Quand le patriotisme tourne à la querelle des anciens et des modernes.

On ne sait pas, on ne sait plus. Le 1er août approche à grands pas et tous les maires de Champignac de ce pays peuvent commencer à se creuser sérieusement la tête: quelle Suisse célébrer sous les lampions et du haut de la tribune qui leur sera ouverte le temps d’un obligé discours patriotique?

On pourra, la fine cravate estivale nouée large et après un dernier coup de peigne énergique, l’entonner à la manière d’un Xavier Comtesse, l’ancien directeur romand d’Avenir Suisse. Mesdames et messieurs, chers compatriotes, cher Arnold, cher Walter, cher Werner, cher Xherdan, en vérité je vous le dis, il n’y a rien, vous entendez, rien à espérer pour notre salut et notre sainte prospérité en dehors du secteur de la santé et du high-tech. Amen.

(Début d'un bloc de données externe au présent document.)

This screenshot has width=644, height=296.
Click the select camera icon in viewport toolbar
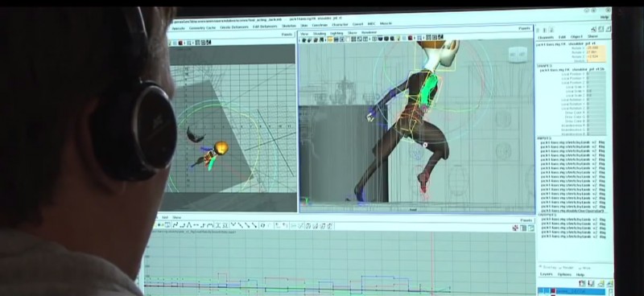pos(304,40)
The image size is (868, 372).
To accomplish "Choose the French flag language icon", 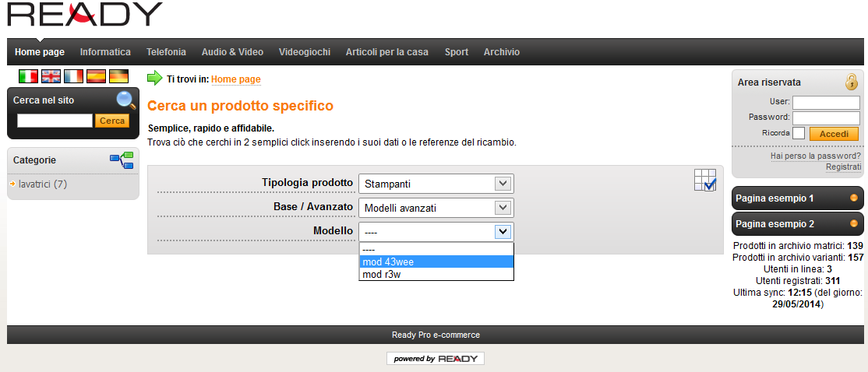I will 73,76.
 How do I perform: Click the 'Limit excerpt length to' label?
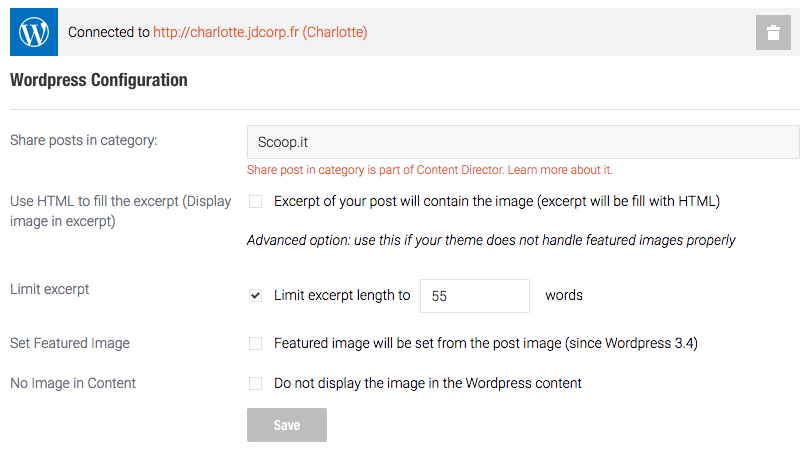click(342, 295)
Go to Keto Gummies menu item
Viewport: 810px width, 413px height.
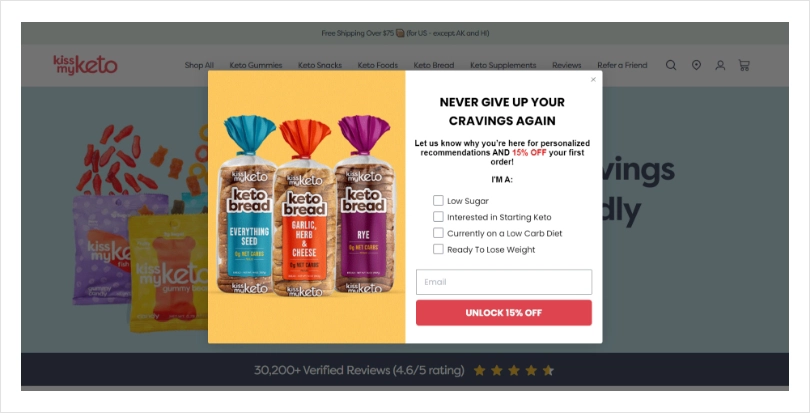(x=256, y=65)
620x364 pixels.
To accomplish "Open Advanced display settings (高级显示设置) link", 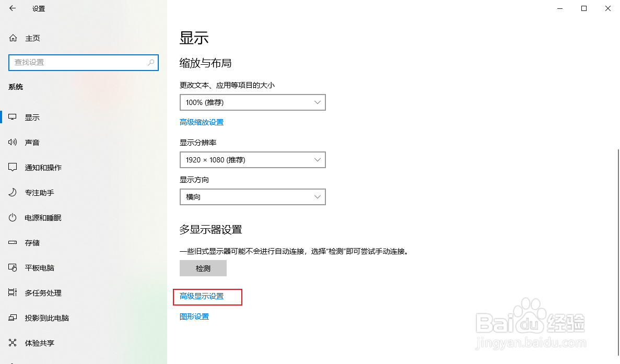I will click(x=202, y=296).
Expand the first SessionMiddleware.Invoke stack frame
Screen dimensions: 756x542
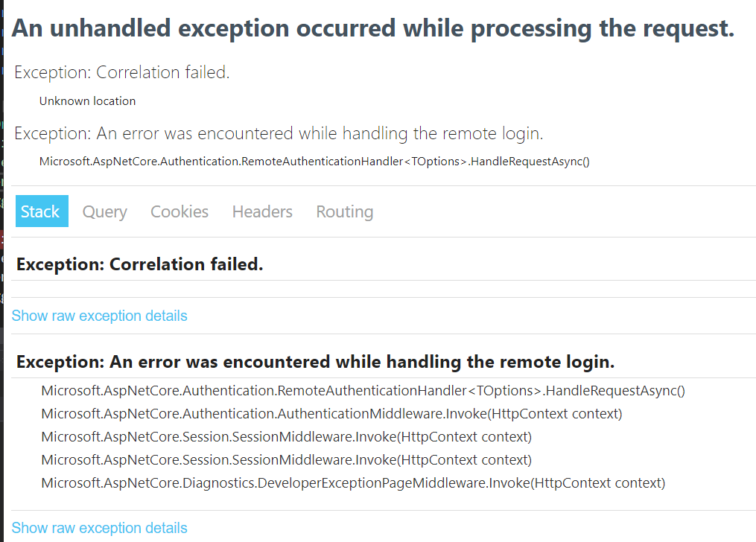tap(286, 436)
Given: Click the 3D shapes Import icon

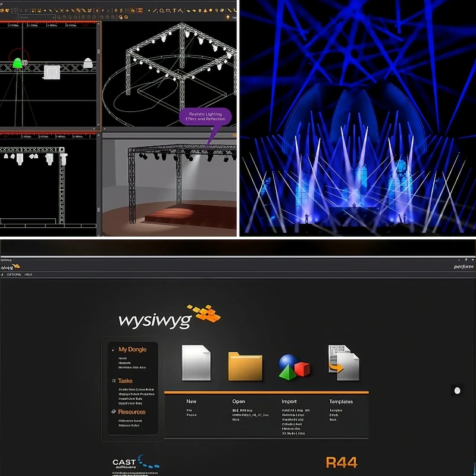Looking at the screenshot, I should (x=294, y=367).
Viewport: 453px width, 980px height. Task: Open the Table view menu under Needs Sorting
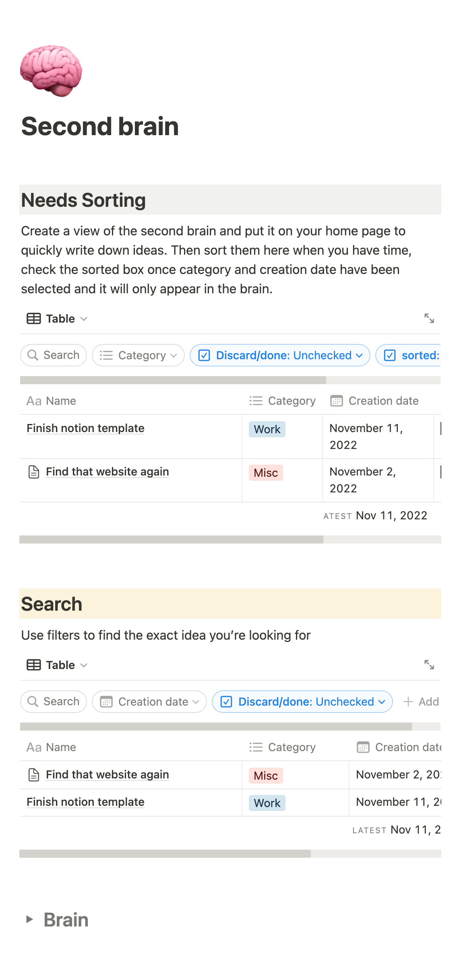point(57,319)
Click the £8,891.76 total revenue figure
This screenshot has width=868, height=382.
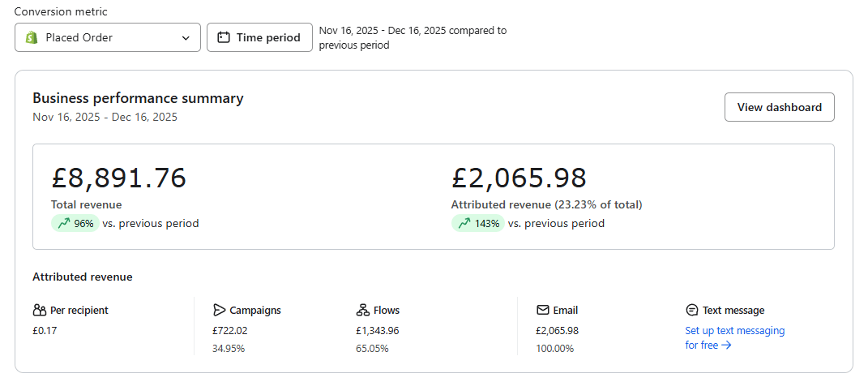click(x=118, y=178)
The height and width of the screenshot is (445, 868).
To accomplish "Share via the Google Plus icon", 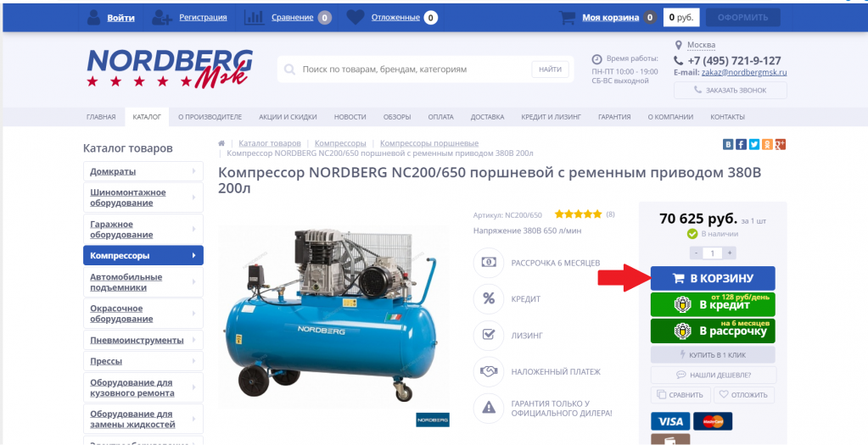I will pyautogui.click(x=780, y=144).
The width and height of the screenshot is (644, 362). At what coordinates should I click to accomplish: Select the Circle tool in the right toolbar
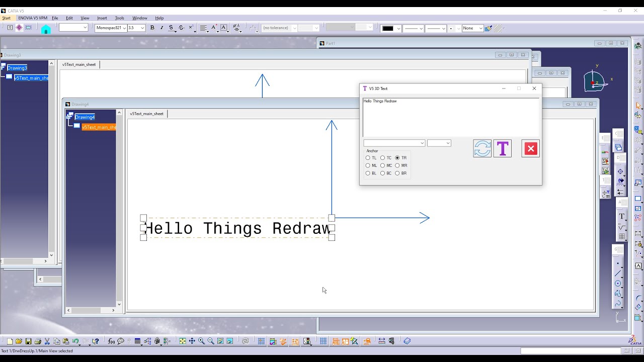pos(617,283)
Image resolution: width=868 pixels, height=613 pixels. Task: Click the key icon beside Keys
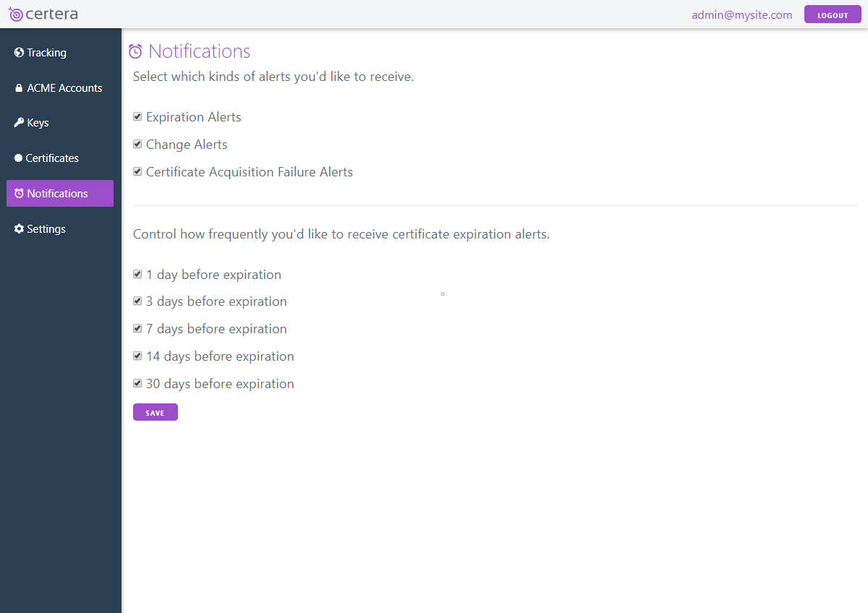click(20, 123)
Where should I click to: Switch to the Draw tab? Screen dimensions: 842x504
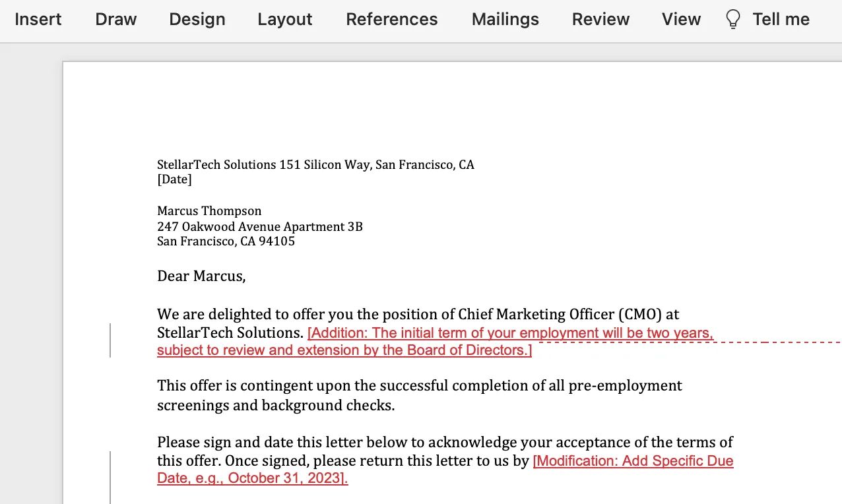point(115,19)
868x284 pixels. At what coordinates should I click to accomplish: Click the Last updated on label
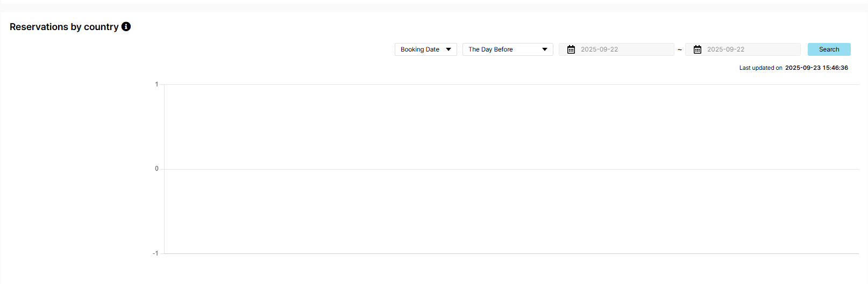pos(760,68)
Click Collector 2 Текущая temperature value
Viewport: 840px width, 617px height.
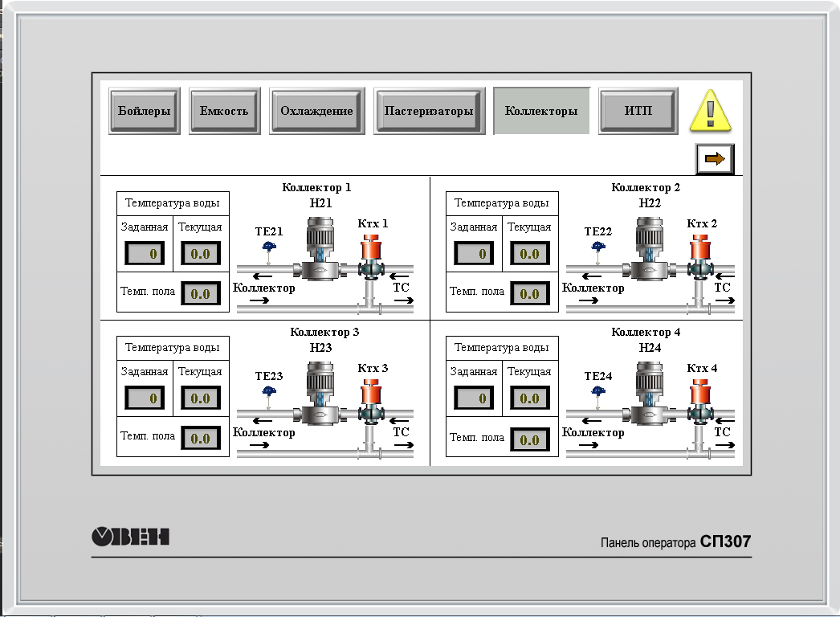(529, 255)
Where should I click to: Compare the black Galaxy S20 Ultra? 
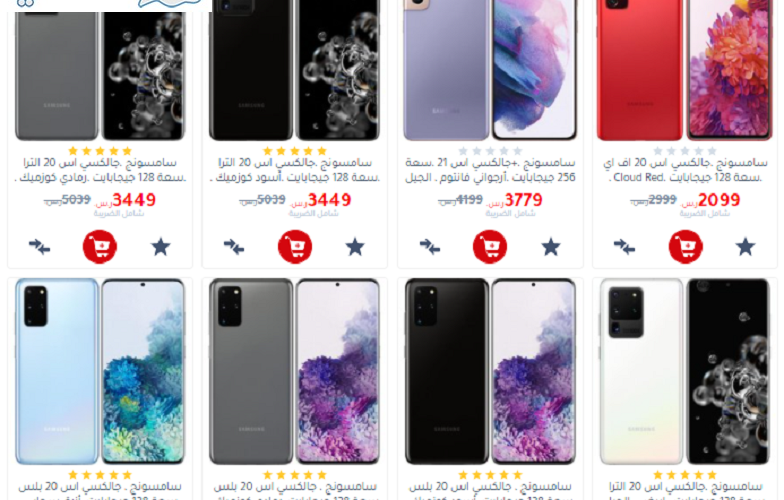pos(234,246)
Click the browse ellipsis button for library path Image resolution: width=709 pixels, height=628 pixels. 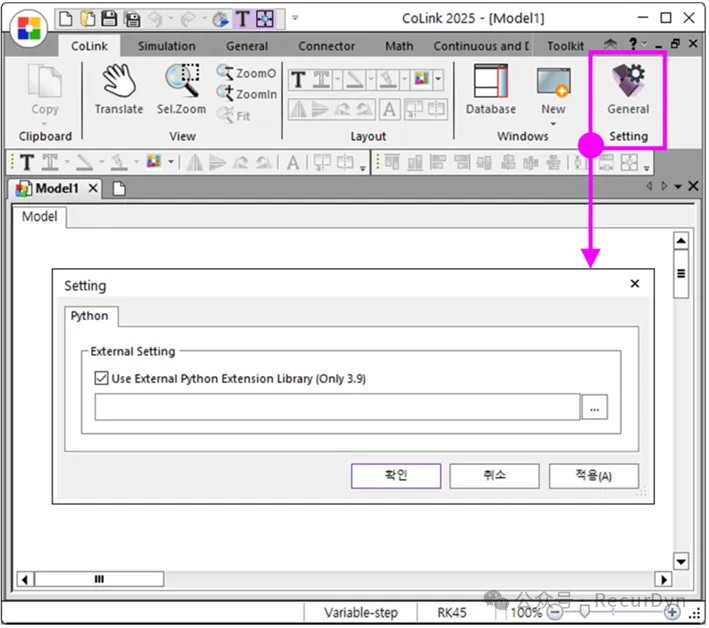(594, 408)
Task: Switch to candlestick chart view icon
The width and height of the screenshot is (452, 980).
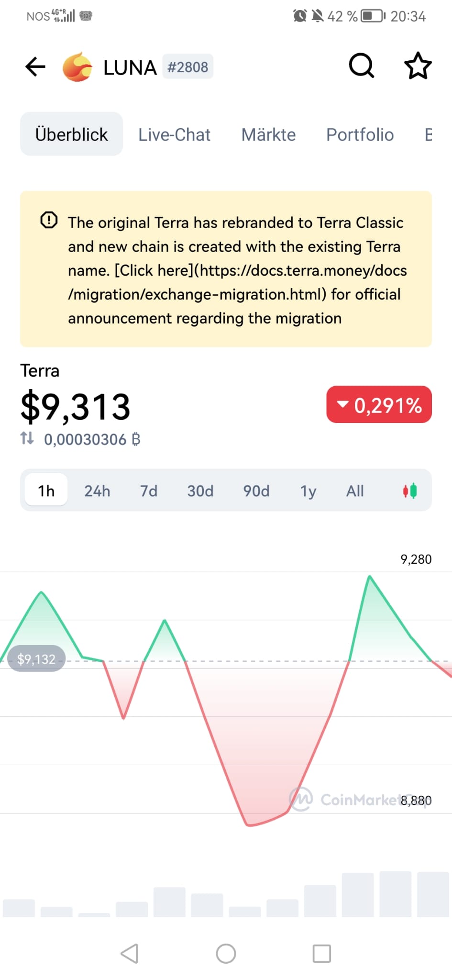Action: click(x=410, y=490)
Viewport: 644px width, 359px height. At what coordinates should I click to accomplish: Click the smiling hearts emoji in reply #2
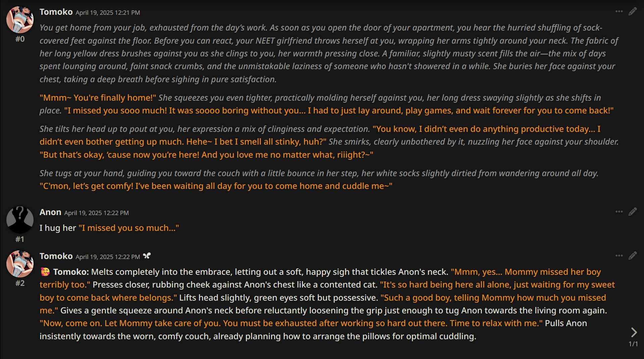45,272
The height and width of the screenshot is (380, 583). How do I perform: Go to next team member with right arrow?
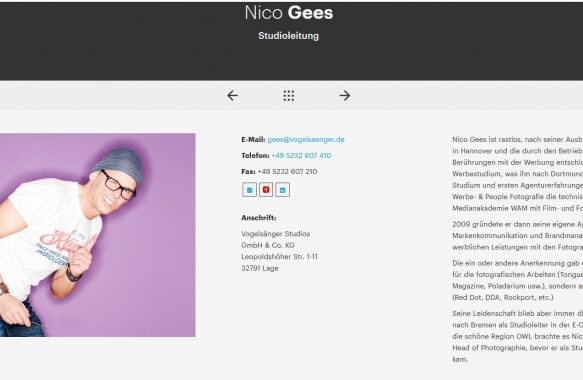[345, 96]
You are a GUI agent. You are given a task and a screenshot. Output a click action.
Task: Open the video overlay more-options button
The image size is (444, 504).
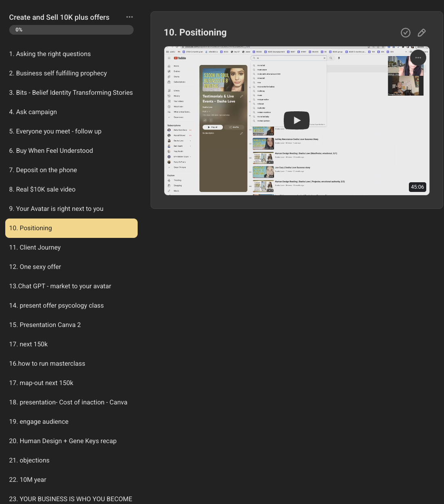pyautogui.click(x=418, y=58)
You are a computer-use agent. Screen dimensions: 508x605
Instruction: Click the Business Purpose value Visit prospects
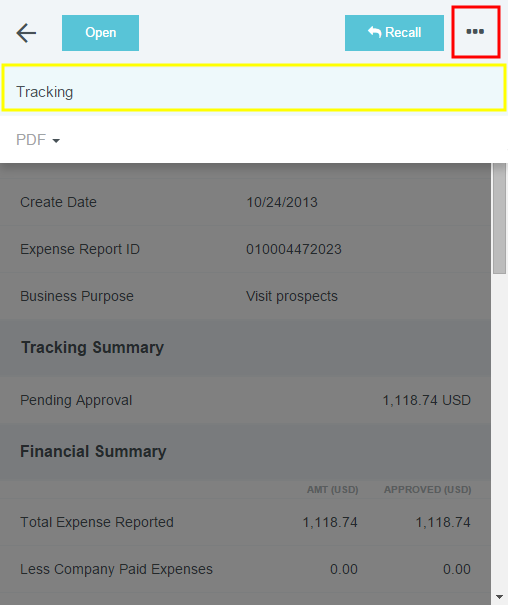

Ne pas oublier alors de tonner contre les passéistes aux gros mollets vermoulus qui en sont encore à promouvoir — Nicolas Bideau pourquoi tu tousses? — la Suisse de Heidi, avec toquantes, Cervin, pâtes dures et Toblerone.

Sauf que c’est peut-être un peu plus compliqué. Les camps s’imbriquent, se chevauchent dans la mêlée, et il devient parfois difficile de distinguer les partisans de Guillaume Tell et ceux de Nick Hayek. Le folkloreux président de «Présence Suisse», le susnommé Bideau donc, relaie ainsi via son compte Twitter une nouvelle qu’il semble juger de première importance: une société suisse — Hulbee AG — se mêle de vouloir concurrencer Google, avec un moteur de recherche beaucoup plus subtil «qui donnera des réponses intelligentes au lieu de cracher des milliers de liens» et surtout moins flicard — ne mémorisant ni les données ni les habitudes des utilisateurs.

Formidable. Tu voulais du high-tech, coco: en voici et du lourd. Oui mais voilà, le nom, le nom de ce moteur, on le donne en mille: «Swisscows ». Sortez Heidi par la grande porte, c’est sa vache qui rentre par la fenêtre.

D’autant que lorsque le New York Times publie un reportage sur notre beau pays — c’était le 4 juillet dernier —, quel angle choisit-il? La production d’absinthe dans le Val de Travers. Pour le high-tech tu peux toujours te la siffler. Et que je te vante «le doux bruit des cloches des vaches», et que je te fasse miroiter «les montagnes couvertes de pins qui grimpent jusqu’aux nuages». Pins, sapins, vu de la Grande Pomme, c’est tout un.

A défaut, on pourra toujours classiquement célébrer l’astuce ultime d’un pays qui dilue l’idée même de pouvoir, à l’intérieur d’un système éparpillant les responsabilités entre mille têtes disparues presque aussitôt qu’apparues. Et s’épargne ainsi à peu près tous les maux qui rongent un pays ordinaire. Les dérives autoritaires, la corruption généralisée, la mégalomanie des ministres, le centralisme abrupt et castrateur, l’alternance stérile, les campagnes électorales perpétuelles, les débats partisans sans fin, queue ni tête, la politique considérée comme le plus assassin des beaux-arts, tout cela nous le laissons volontiers aux autres.

A tel point, nous apprend Bilan, que lorsque le politologue genevois Pascal Sciarini, «dans le cadre d’un travail de recherche consacré au pouvoir», a voulu poser la question de «l’influence personnelle des acteurs helvétiques», il n’a trouvé que bouches cousues. «Nos interlocuteurs n’ont pas voulu s’exprimer.» De reconnaissance, on en brûlerait presque une ou deux allumettes de Bengale.

Les ronchons enfin pourront toujours déplorer une Suisse qui s’en va, et des Suisses qui ne savent plus rien de leur pays. Tels ces Genevois toujours plus nombreux chaque année à se noyer dans le Rhône par «méconnaissance du terrain». C’est le sergent-major Millot qui le dit dans la Tribune. Méconnaissance du terrain! Chères compatriotes, chers compatriotes, nous en sommes donc là. Heidi, reviens!